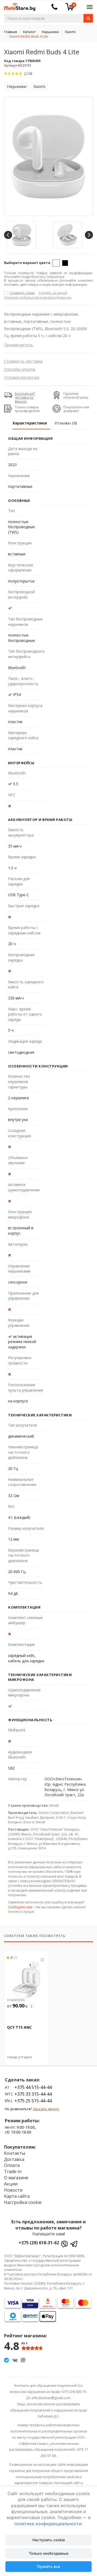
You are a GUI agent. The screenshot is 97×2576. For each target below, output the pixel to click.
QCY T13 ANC (19, 2027)
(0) (29, 73)
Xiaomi (39, 86)
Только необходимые (48, 2553)
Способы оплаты (19, 369)
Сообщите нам (20, 1907)
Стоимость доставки (23, 361)
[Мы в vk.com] (15, 2360)
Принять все (48, 2566)
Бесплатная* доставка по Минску (25, 397)
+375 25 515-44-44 (33, 2101)
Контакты (14, 2153)
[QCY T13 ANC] (26, 1978)
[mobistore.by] (17, 5)
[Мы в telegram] (6, 2360)
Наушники (16, 86)
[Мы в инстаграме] (23, 2360)
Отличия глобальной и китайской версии (37, 297)
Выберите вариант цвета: (27, 262)
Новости (13, 2190)
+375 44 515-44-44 (33, 2087)
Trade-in (13, 2171)
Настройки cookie (22, 2202)
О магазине (16, 2178)
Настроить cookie (48, 2540)
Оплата (12, 2165)
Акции (11, 2184)
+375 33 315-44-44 (33, 2094)
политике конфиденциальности (48, 2523)
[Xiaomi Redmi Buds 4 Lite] (48, 156)
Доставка (14, 2159)
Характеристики (29, 423)
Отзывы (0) (65, 423)
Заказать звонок (46, 2109)
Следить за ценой (53, 293)
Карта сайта (17, 2196)
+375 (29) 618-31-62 (39, 2243)
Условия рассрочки (21, 377)
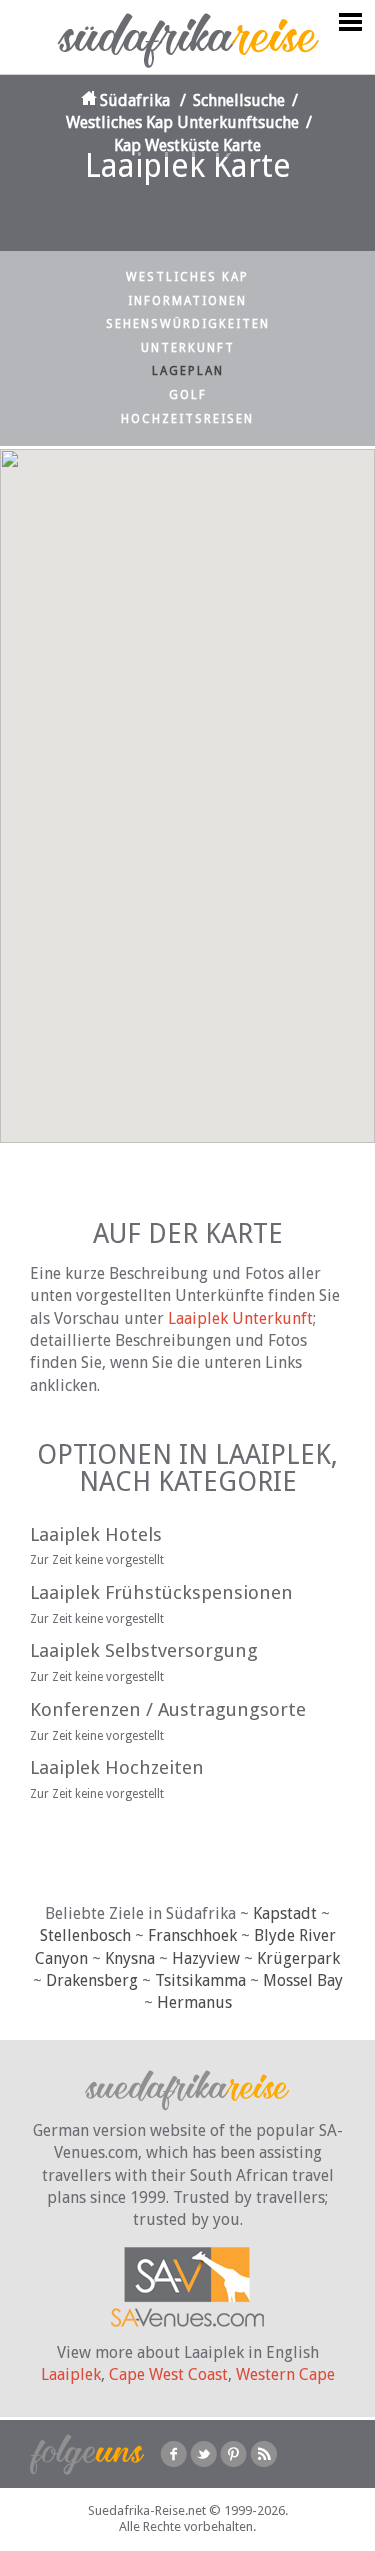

☆ ☆ ☆ ☆ ☆

• What is expected:
The lines above that include "cookie" should each be listed.

• Result of this task:
Настройки cookie (22, 2202)
Настроить cookie (48, 2540)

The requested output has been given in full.